Emilia-Romagna, a region that stretches from the wetlands of the Po Delta to the sandy beaches of the Adriatic Sea, is not only Italy’s culinary heartland but also a hidden gem when it comes to viticulture. This is the land of slow food and fast cars, where every meal is a celebration and every bottle of wine is a story of tradition and passion. In this article, we will journey through the landscapes of Emilia-Romagna, exploring its rich wine culture, understanding the peculiarities of its native grapes, and unraveling the stories behind each vineyard.

Historical Context

The winemaking tradition in Emilia-Romagna dates back to the Etruscans and was later honed under the Romans, who recognized the fertility of its soils. Throughout the Middle Ages, monasteries played a significant role in preserving viticultural knowledge. In the Renaissance, local nobility, particularly the Este and the Farnese families, cultivated the art of winemaking, laying the foundation for the region's wine reputation.

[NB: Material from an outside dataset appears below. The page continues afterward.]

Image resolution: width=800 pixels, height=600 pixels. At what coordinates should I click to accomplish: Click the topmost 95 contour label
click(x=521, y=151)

The Wine Regions of Emilia-Romagna

Emilia-Romagna's wine country is divided into two distinct parts: Emilia in the west and Romagna in the east. The dividing line is the Sillaro River, which not only marks a territorial but also a cultural and enological boundary.

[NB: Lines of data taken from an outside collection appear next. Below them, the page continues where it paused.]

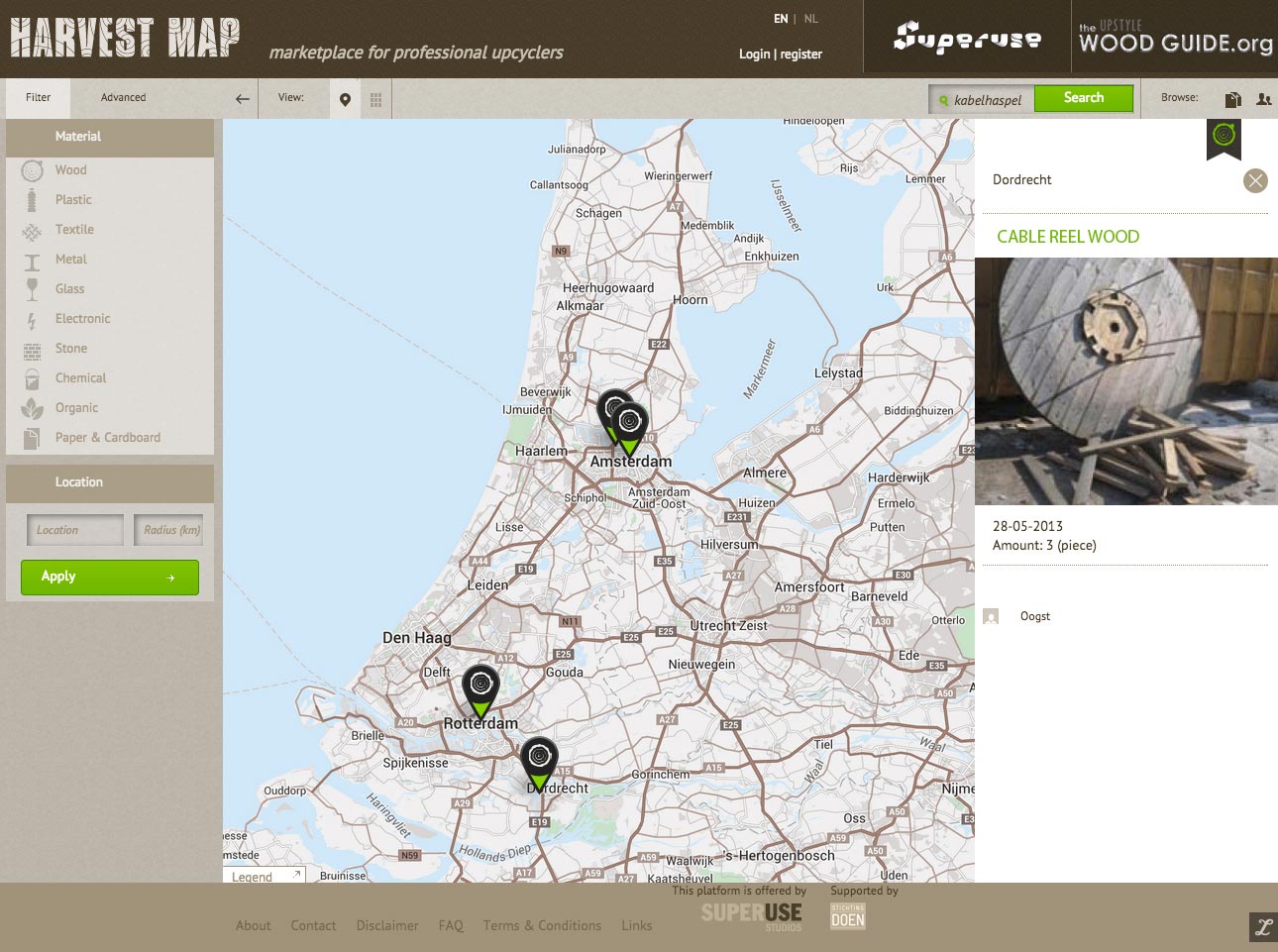Browse materials documents icon
Screen dimensions: 1278x952
pyautogui.click(x=1232, y=99)
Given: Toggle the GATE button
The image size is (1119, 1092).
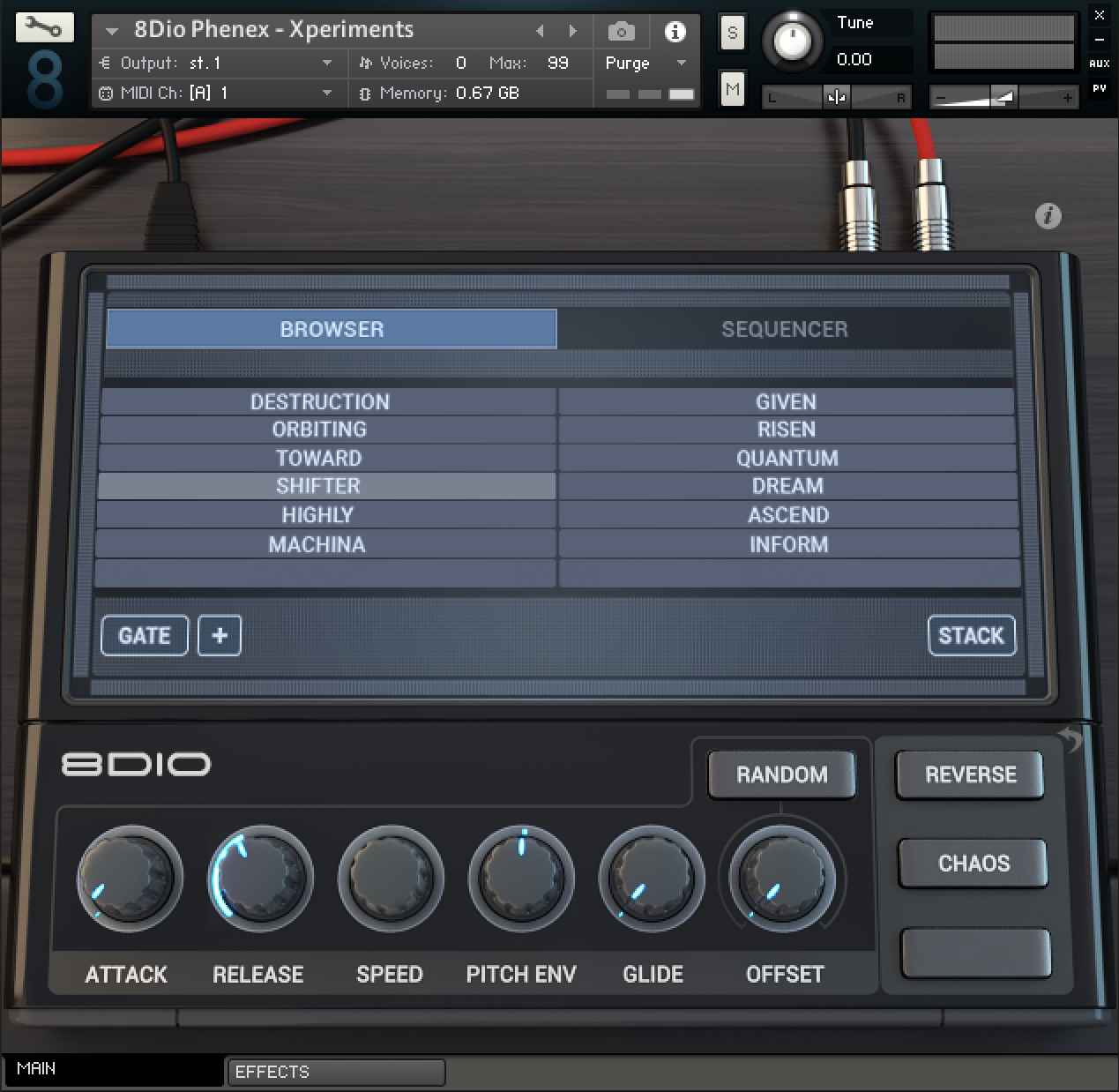Looking at the screenshot, I should tap(145, 636).
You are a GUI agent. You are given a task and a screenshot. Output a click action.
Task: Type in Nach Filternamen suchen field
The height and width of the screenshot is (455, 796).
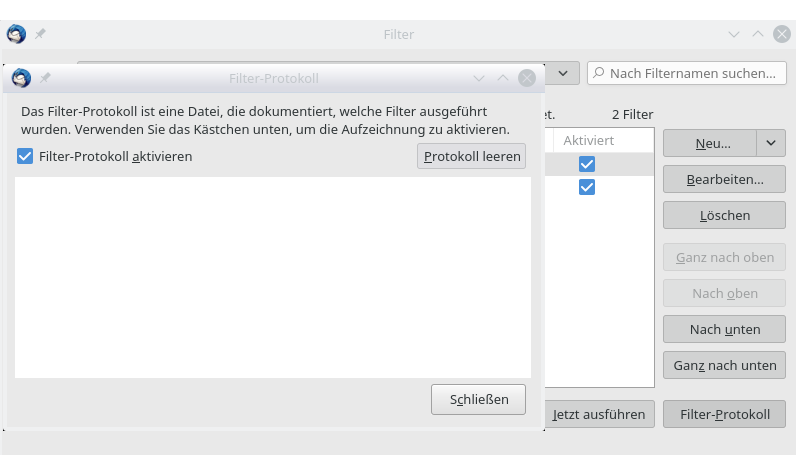pos(692,73)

Emilia: The Land of Sparkling Reds

Emilia is renowned for its sparkling red wines, particularly Lambrusco. This frothy, vivacious wine comes in various styles - from dry (secco) to sweet (dolce) - and is made predominantly from Lambrusco grapes, which boast numerous sub-varieties such as Lambrusco Grasparossa, Lambrusco Salamino, and Lambrusco di Sorbara. Each of these brings a unique profile to the wines, from Grasparossa’s deeply colored and tannic nature to Sorbara’s delicate and floral character.

Romagna: The Elegance of Sangiovese

The eastern part of the region, Romagna, is Sangiovese territory. Here, the Sangiovese di Romagna DOC reigns supreme. It’s a wine that can range from light and fruity to deep, tannic, and complex, especially in the Sangiovese di Romagna Riserva designation. Albana di Romagna, a white grape variety, also finds its prominence here, offering everything from still to sparkling and even passito styles.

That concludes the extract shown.